Abstract
Dysfunctional mitophagy leads to the pathological accumulation of damaged mitochondria, which is closely associated with the development of human diseases such as cancer and Alzheimer's disease. The identification of safer and more effective mitophagy regulators may provide a novel approach for treating mitochondrial diseases. Covalent-binding drugs have attracted substantial attention due to their high specificity, selectivity, and low resistance potential. In this study, we demonstrated that the natural epoxide compound jolkinolide B (JB) specifically induces mitophagy both in vitro and in vivo. Mass spectrometry analysis confirmed that JB directly binds to the outer mitochondrial membrane translocase protein TOM40, leading to autophagic cell death in pancreatic cancer.

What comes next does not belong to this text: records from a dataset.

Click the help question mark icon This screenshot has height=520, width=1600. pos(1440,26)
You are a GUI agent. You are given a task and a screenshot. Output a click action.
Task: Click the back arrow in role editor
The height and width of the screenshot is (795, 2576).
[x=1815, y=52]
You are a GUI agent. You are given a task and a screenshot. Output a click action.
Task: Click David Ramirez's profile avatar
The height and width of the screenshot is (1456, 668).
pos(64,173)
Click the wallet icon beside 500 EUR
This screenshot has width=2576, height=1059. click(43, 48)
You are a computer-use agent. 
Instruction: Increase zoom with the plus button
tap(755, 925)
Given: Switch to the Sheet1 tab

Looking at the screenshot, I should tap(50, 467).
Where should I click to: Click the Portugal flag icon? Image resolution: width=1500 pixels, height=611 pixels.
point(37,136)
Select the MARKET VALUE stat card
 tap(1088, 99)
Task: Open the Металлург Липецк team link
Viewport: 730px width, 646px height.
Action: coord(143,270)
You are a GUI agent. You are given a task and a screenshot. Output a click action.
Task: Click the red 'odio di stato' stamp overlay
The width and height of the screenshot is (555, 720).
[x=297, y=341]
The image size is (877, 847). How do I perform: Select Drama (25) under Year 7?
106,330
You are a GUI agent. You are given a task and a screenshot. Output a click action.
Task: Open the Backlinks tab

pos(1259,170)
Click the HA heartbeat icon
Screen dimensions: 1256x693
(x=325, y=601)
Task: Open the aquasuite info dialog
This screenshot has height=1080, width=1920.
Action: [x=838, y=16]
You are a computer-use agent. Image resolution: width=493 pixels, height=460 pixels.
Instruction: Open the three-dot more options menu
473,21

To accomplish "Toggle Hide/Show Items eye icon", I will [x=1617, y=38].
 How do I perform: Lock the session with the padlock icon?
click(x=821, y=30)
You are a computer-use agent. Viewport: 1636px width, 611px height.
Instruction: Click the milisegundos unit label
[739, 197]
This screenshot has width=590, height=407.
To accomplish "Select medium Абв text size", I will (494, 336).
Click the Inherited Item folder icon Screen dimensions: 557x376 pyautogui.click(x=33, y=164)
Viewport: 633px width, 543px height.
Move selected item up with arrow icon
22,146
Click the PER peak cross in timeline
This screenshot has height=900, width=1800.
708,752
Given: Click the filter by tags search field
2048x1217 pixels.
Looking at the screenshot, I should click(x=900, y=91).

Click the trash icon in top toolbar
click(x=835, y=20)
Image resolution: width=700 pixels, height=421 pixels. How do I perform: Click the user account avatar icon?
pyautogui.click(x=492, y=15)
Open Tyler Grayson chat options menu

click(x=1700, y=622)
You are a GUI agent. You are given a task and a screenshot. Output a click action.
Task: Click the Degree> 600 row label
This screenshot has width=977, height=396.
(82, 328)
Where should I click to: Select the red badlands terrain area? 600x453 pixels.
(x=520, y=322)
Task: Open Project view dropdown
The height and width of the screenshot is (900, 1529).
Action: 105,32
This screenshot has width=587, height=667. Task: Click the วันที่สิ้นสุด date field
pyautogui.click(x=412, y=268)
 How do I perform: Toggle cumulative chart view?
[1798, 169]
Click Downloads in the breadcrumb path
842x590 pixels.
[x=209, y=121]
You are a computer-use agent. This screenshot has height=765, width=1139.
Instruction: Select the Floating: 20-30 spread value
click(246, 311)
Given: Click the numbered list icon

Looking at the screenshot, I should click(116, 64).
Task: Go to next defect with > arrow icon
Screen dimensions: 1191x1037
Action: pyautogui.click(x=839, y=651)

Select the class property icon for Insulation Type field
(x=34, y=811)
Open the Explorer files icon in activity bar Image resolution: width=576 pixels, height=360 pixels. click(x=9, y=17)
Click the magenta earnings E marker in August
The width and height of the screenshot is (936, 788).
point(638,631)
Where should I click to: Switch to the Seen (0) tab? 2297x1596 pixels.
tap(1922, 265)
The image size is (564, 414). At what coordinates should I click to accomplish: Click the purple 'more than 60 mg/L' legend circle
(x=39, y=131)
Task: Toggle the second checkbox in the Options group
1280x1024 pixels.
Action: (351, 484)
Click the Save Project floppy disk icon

As a mitophagy enhancer, JB also ameliorates mitochondrial dysfunction and mitigates cognitive deficits in the 5×FAD mouse model of Alzheimer's disease. The findings indicate that JB selectively targets mitochondria to enhance mitophagy while exhibiting minimal toxicity in pancreatic cancer and Alzheimer's disease mouse models, highlighting its potential as a therapeutic agent for mitochondrial diseases.
Keywords:
Alzheimer's disease; jolkinolide B; mitochondrial protein TOM40; mitophagy enhancer; pancreatic cancer.